# [COMPITI SCRITTI]
A. Riporta il passo del testo sulla tutela del paesaggio che si apre con le parole contenenti "Non fu del resto" e si chiude con "regionale, provinciale, comunale.", sostituendo "Corte" con "Consulta".
B. Riscrivi in forma più breve il paragrafo del testo sulla tutela del paesaggio che comincia con "Il tentativo del governo", conservandone i fatti principali.

# [BRANO DEL DOCUMENTO]
============
Non fu del resto la stessa Corte costituzionale, alla quale oggi il governaccio Berlusconi si rivolge, a stabilire che l’azione di tutela non può esercitarsi solo a livello nazionale, ma deve interessare tutti i livelli di governo? Nella sentenza 151/1986, ad esempio, la Corte sostenne che con la legge 431/1985 si era ribadito il concetto di “una tutela del paesaggio improntata a integralità e globalità, vale a dire implicante una riconsiderazione assidua dell'intero territorio nazionale alla luce e in attuazione del valore estetico-culturale” una “riconsiderazione assidua” che postulava che le azioni di protezione del patrimonio culturale, avviate dal livello nazionale, venissero poi proseguite ai livelli regionale, provinciale, comunale.

Il tentativo del governo di invalidare le affermazioni di principio dello Statuto toscano è inaccettabile sul piano dei principi, come argomenta con efficacia Luigi Scano nella nota scritta per Eddyburg. Ma è pericolosissimo sul piano pratico. Esso può infatti indurre a comportamenti lassisti gli attori del sistema delle autonomie. “È Roma che si occupa della tutela, quindi possiamo (anzi, dobbiamo) non occuparcene noi”. Errore gravissimo sarebbe quello di adottare un comportamento siffatto. Poiché si tratta di una materia che - per la sua stessa natura, per la straordinaria ricchezza del patrimonio nazionale, per il suo essere distribuito e diffuso in ogni luogo e città e paese e contrada e valle e riva - fortemente richiede che la ricognizione e tutela dei suoi elementi siano svolti con “assiduità” da tutte le componenti dell’altrettanto ricco tessuto dei poteri e delle responsabilità pubbliche.
============
# [ESTRATTO DEL DATASET]
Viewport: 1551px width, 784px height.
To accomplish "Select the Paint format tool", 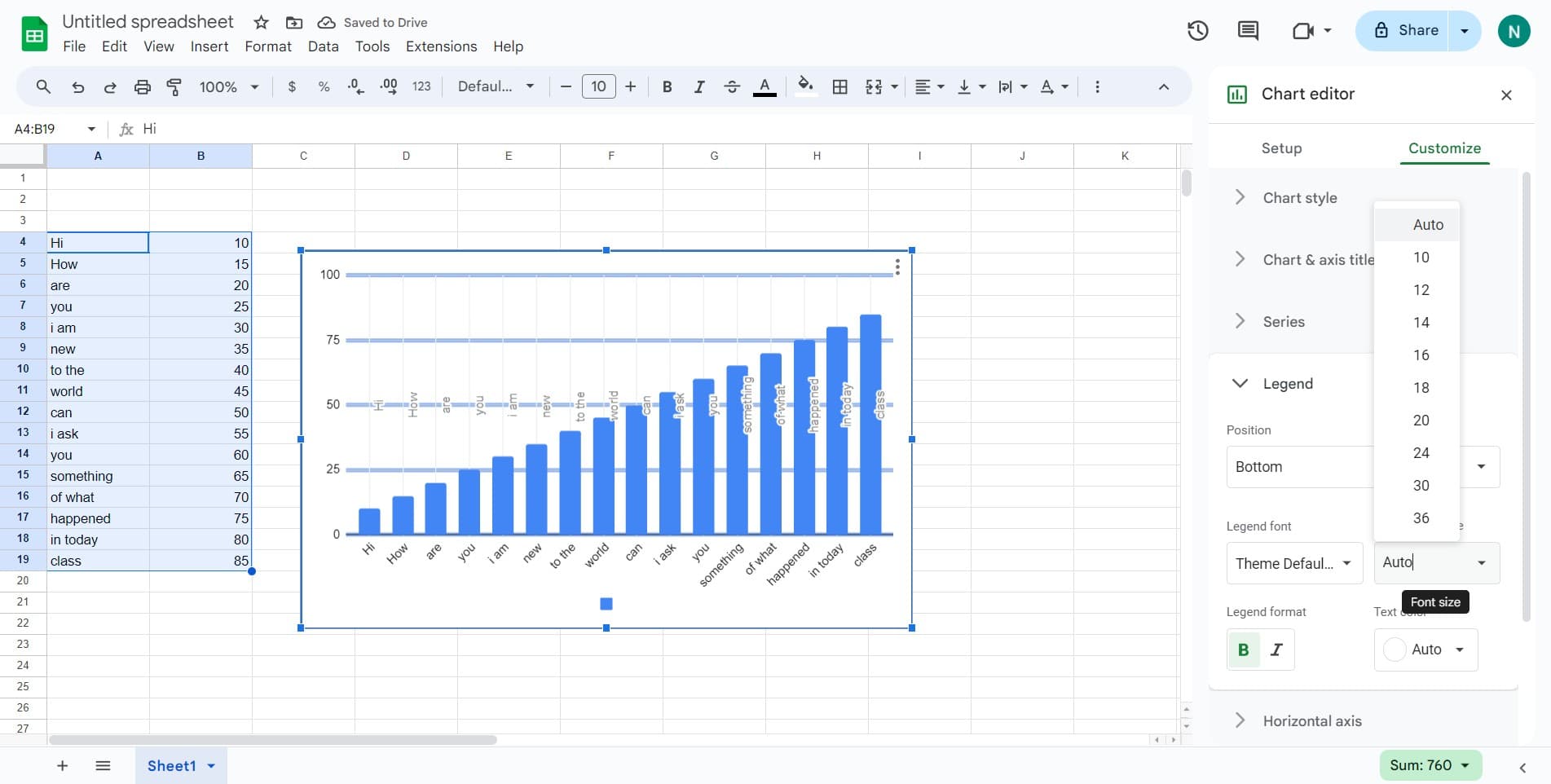I will (174, 86).
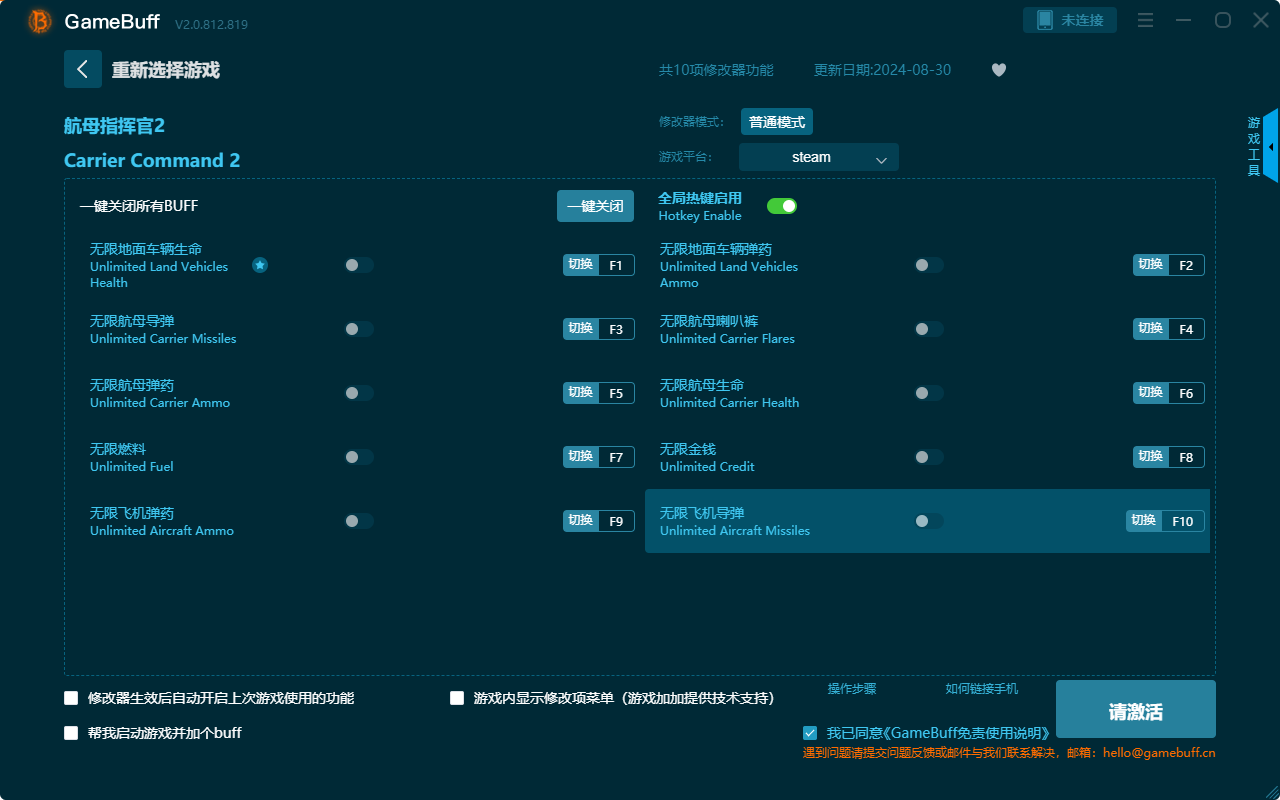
============
# [RISPOSTE AI COMPITI]
A.
Non fu del resto la stessa Consulta costituzionale, alla quale oggi il governaccio Berlusconi si rivolge, a stabilire che l’azione di tutela non può esercitarsi solo a livello nazionale, ma deve interessare tutti i livelli di governo? Nella sentenza 151/1986, ad esempio, la Consulta sostenne che con la legge 431/1985 si era ribadito il concetto di “una tutela del paesaggio improntata a integralità e globalità, vale a dire implicante una riconsiderazione assidua dell'intero territorio nazionale alla luce e in attuazione del valore estetico-culturale” una “riconsiderazione assidua” che postulava che le azioni di protezione del patrimonio culturale, avviate dal livello nazionale, venissero poi proseguite ai livelli regionale, provinciale, comunale.

B. Il tentativo del governo di invalidare le affermazioni di principio dello Statuto toscano è inaccettabile sul piano dei principi, come sostiene Luigi Scano in una nota per Eddyburg. È anche pericolosissimo sul piano pratico, perché può spingere gli attori delle autonomie a lasciare la tutela a Roma. Sarebbe un errore gravissimo: il patrimonio nazionale è ricchissimo e diffuso ovunque. Per questo ricognizione e tutela devono essere svolte con assiduità da tutte le componenti dei poteri pubblici.